Two things seem key to the above scenarios:

One, each situation above involves taking an action that is different from our keyed-in defaults.

Two, the situation-reaction pair paradigm is pretty much CFAR’s Trigger Action Plan (TAP) model, paired with a multi-step plan.

Also, knowing about biases isn’t enough to make good decisions. Even memorizing a mantra like “Notice signs of aversion and query them!” probably isn’t going to be clear enough to be translated into something actionable. It sounds nice enough on the conceptual level, but when, in the moment, you remember such a mantra, you still need to figure out how to “notice signs of aversion and query them”.
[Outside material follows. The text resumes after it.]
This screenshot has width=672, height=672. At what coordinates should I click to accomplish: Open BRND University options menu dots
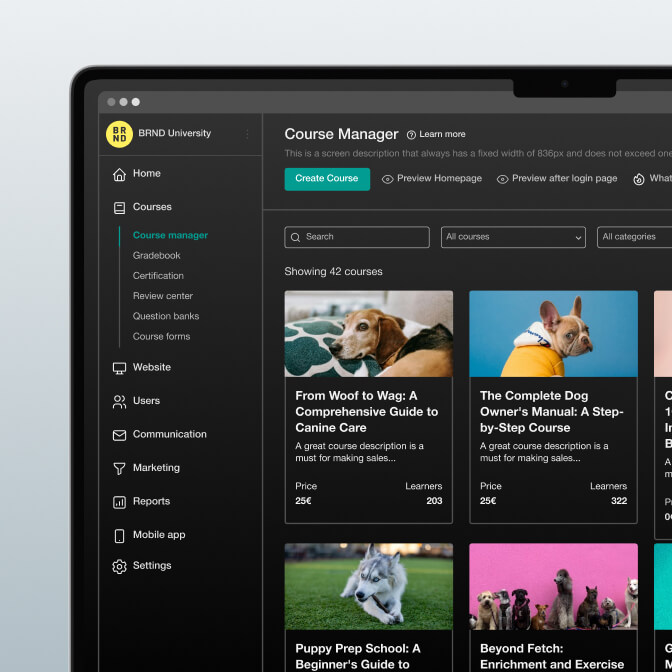click(247, 134)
What we want is a series of explicit steps that turn the abstract mantra into small, actionable steps. Then, we want to quickly deploy the steps at the first sign of the situation we’re looking out for, like a new cached response.

This looks like a problem that a combination of focused habit-building and a breakdown of the 5-second level can help solve.

In short, the goal looks to be to combine triggers with clear algorithms to quickly optimize in the moment. Reference class information from habit studies can also help give good estimates on how long the whole process will take to internalize (on average 66 days, according to Lally et al)

But these Trigger Action Plan-type plans don’t seem to directly cover the willpower related problems with akrasia.

Sure, TAPs can help alert you to the presence of an internal problem, like in the above example where you notice aversion. And the actual internal conversation can probably be operationalized to some extent, like how CFAR has described the process of Double Crux.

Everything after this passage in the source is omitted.